Matthew Dumigan puts forward a case for two exceptional UK-listed companies.

| More on:

The content of this article was relevant at the time of publishing. Circumstances change continuously and caution should therefore be exercised when relying upon any content contained within this article.

When investing, your capital is at risk. The value of your investments can go down as well as up and you may get back less than you put in.

Read More

The content of this article is provided for information purposes only and is not intended to be, nor does it constitute, any form of personal advice. Investments in a currency other than sterling are exposed to currency exchange risk. Currency exchange rates are constantly changing, which may affect the value of the investment in sterling terms. You could lose money in sterling even if the stock price rises in the currency of origin. Stocks listed on overseas exchanges may be subject to additional dealing and exchange rate charges, and may have other tax implications, and may not provide the same, or any, regulatory protection as in the UK.

You’re reading a free article with opinions that may differ from The Motley Fool’s Premium Investing Services. Become a Motley Fool member today to get instant access to our top analyst recommendations, in-depth research, investing resources, and more. Learn More.

It shouldn’t be news to you by now that investing is not typically a method that can be used to become a millionaire overnight. That said, when you commit to holding your investments for at least five years, by selecting good quality companies that have growth potential, it means that the path to generating wealth over time becomes more simple than you can imagine.

With that in mind, here are two FTSE 100 stocks that meet the criteria of being quality companies with great long-term growth prospects that you should consider buying and holding for the long term.

Unilever

The British-Dutch transnational consumer goods company Unilever (LSE: ULVR) owns over 400 brands and boasts that you’ll find one of at least one of its brands in 98% of households in the UK! The familiar household names such as Lipton, Ben & Jerry’s, PG Tips and Pot Noodle and many more all come under the reach of Unilever.

In fact, the company now boasts a market cap of around £118 billion, and despite a falter in the share price over the last year, the company has even averaged an increase of just over 10% in its share price over the last five years.

Growth prospects look strong thanks to a considerable exposure to emerging markets such as Brazil, India and China where the incomes of many consumers are growing each year. This should in turn fuel demand for many of the products supplied by Unilever’s brands leading to further share price growth. Not to mention the proven ability of the stock to perform well even during times of financial crisis.

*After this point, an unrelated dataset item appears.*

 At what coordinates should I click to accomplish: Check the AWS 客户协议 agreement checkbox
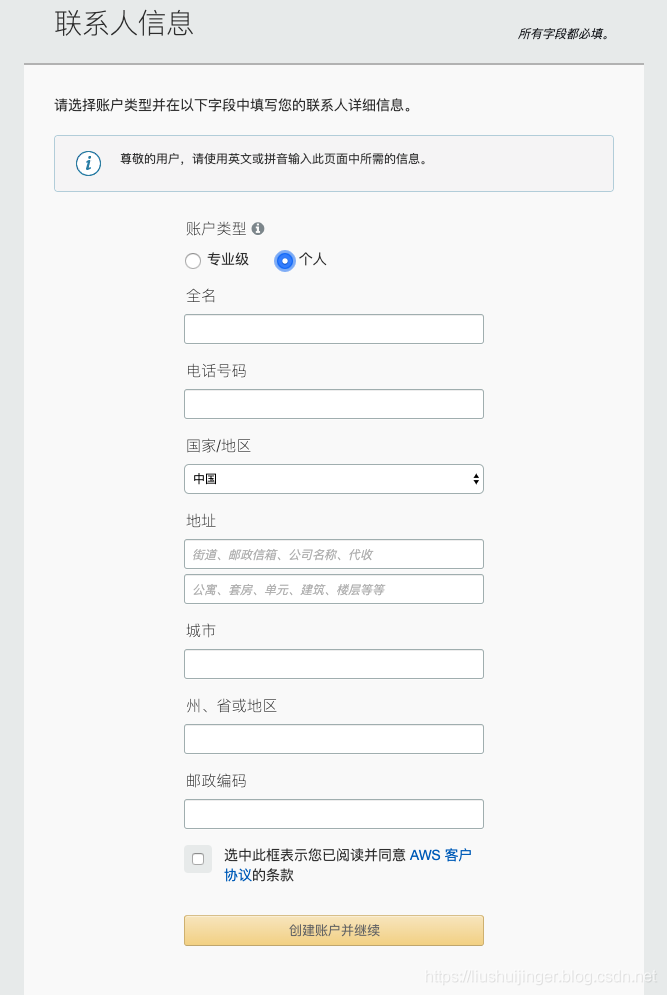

This, combined with the fact that the company’s dividend to investors has grown at an annual rate of 8% presents an attractive stock which every investor would do well to consider buying right now and holding for the long term. 

Relx

Relx (LSE: REL) is a global provider of information and analytics for professional and business customers across industries. Its databases and analytical software – which are used in the scientific, legal, business and healthcare fields – are vital for customers as well as being increasingly in demand thanks to the ever-expanding nature of information.

Shareholders have enjoyed an annualised return of 15% over the last five years, and whilst past performance is by no means an indicator of future returns, Relx remains in a strong position with regards to its growth prospects with the company forecasting further growth of 10% this year.

On top of this, the company’s impressive revenue, cash flow, and earnings growth have brought about an almost 70% increase in dividend payments over the past five years.

Whilst the price of the stock looks expensive with a price-to-earnings ratio of 28.09 at the time of writing, the company’s provision of unique, yet vital, services means that this is a stock with the potential to provide double-digit returns for investors over the coming years, adding to around a 95% growth in share price from five years ago.

All things considered, I believe that an investment in these two FTSE 100 stocks should be capable of delivering fantastic long-term results over the next few decades.

Should you invest, the value of your investment may rise or fall and your capital is at risk. Before investing, your individual circumstances should be assessed. Consider taking independent financial advice.

Matthew Dumigan has no position in any of the shares mentioned. The Motley Fool UK owns shares of and has recommended Unilever. The Motley Fool UK has recommended RELX. Views expressed on the companies mentioned in this article are those of the writer and therefore may differ from the official recommendations we make in our subscription services such as Share Advisor, Hidden Winners and Pro. Here at The Motley Fool we believe that considering a diverse range of insights makes us better investors.

More on Investing Articles

Investing Articles

Here are the 10 highest-FTSE growth stocks

The FTSE might not have a reputation for innovation and growth, but these top 10 stocks have produced incredible returns…

Read more »

Investing Articles

What on earth is going on with the S&P 500?

Our writer looks at why the S&P 500 has been volatile in December, as well as highlighting a FTSE 100…

Read more »

Stacks of coins
Investing Articles

1 penny stock mistake to avoid in 2025

Ben McPoland explores a rookie error common to penny stock investing, and also highlights a 19p small-cap that looks like…

Read more »

Warren Buffett at a Berkshire Hathaway AGM
Investing Articles

What can Warren Buffett teach an investor with £1,000?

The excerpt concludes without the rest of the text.